Previous: Quick start Table of Contents Next: Profiles

larch – a do-it-yourself live Arch Linux system



Overview of the larch build system


Warning

Before we get started I should point out that larch must have root privileges in order to do its work, and that much of this work consists of deleting and overwriting files and even complete directories. If just one of these is wrong it might make quite a mess of your system. That is quite normal for an installer, but you will be using it on a system that is already configured and this is somewhat risky - if you set up your configuration wrong (or if you or I made some other mistake ...), you might find you have destroyed some important data and/or your system doesn't work any more.

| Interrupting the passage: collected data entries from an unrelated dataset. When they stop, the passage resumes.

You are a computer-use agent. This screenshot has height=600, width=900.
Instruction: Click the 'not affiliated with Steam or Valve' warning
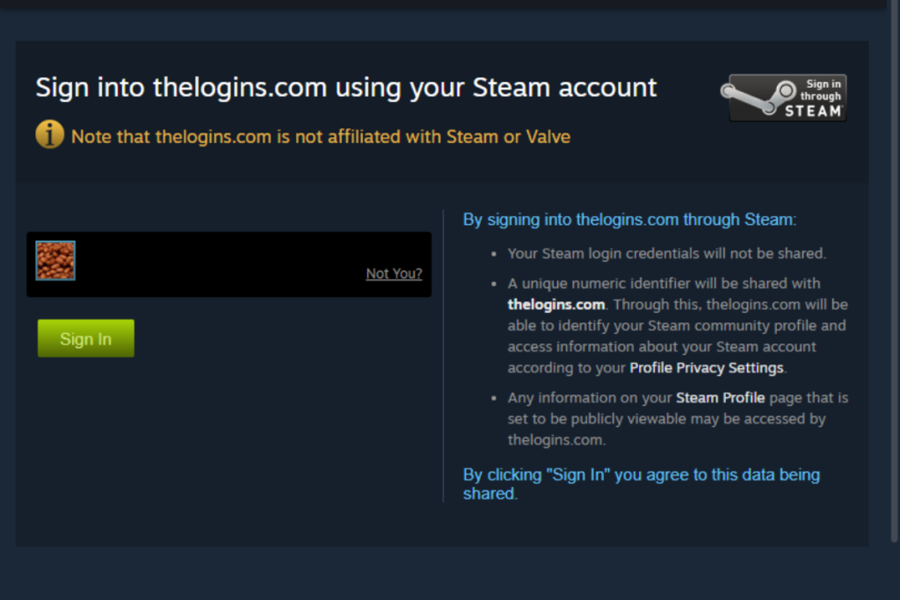pos(321,136)
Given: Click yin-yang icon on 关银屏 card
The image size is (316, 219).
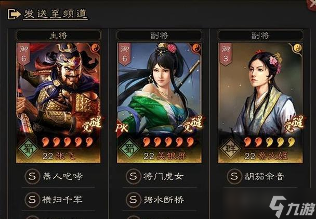Looking at the screenshot, I should tap(196, 48).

But that's life - Share and Enjoy!

Installation of the larch build system

The larch package may be installed in the normal Arch Linux way using pacman. This method will only work on an Arch system, of course. The larch repository can be found at berlios.

Alternatively, larch may be used without installing it. This should also work on non-Arch Linux systems (but see next paragraph). Download the latest larch package from the repository and unpack it somewhere convenient. To start larch you need to run the file 'opt/larch/run/larch'. If you have installed the package with pacman, 'opt/larch/run' should now be in your $PATH (at least after the next login), so just 'larch' should suffice to get it going.

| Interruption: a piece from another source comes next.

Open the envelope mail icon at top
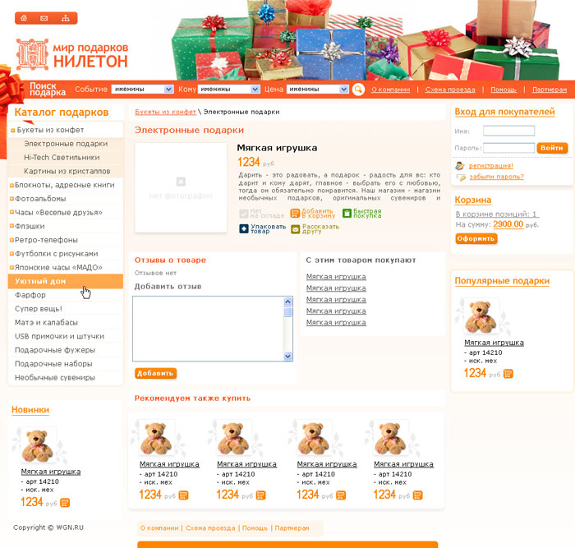575x548 pixels. [x=44, y=18]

If you are not running Arch Linux, you will need to download the 'pacman-allin' package from the larch repository and unpack this to the same location as you unpack the 'larch' package to. This provides a pacman executable together with all the libraries it needs, the 'repo-add' script, and a 'mirrorlist' file.

Using the larch build system

Projects

A larch project simply gathers together a few configuration options concerning the build environment. Examples are the location of the installation, pacman options, such as package repository locations, which profile to build with, which boot loader to use, and so on. These are all options which don't directly affect the design of the live system to be built. Most of the remaining configuration options do concern the design and are specified in the profile.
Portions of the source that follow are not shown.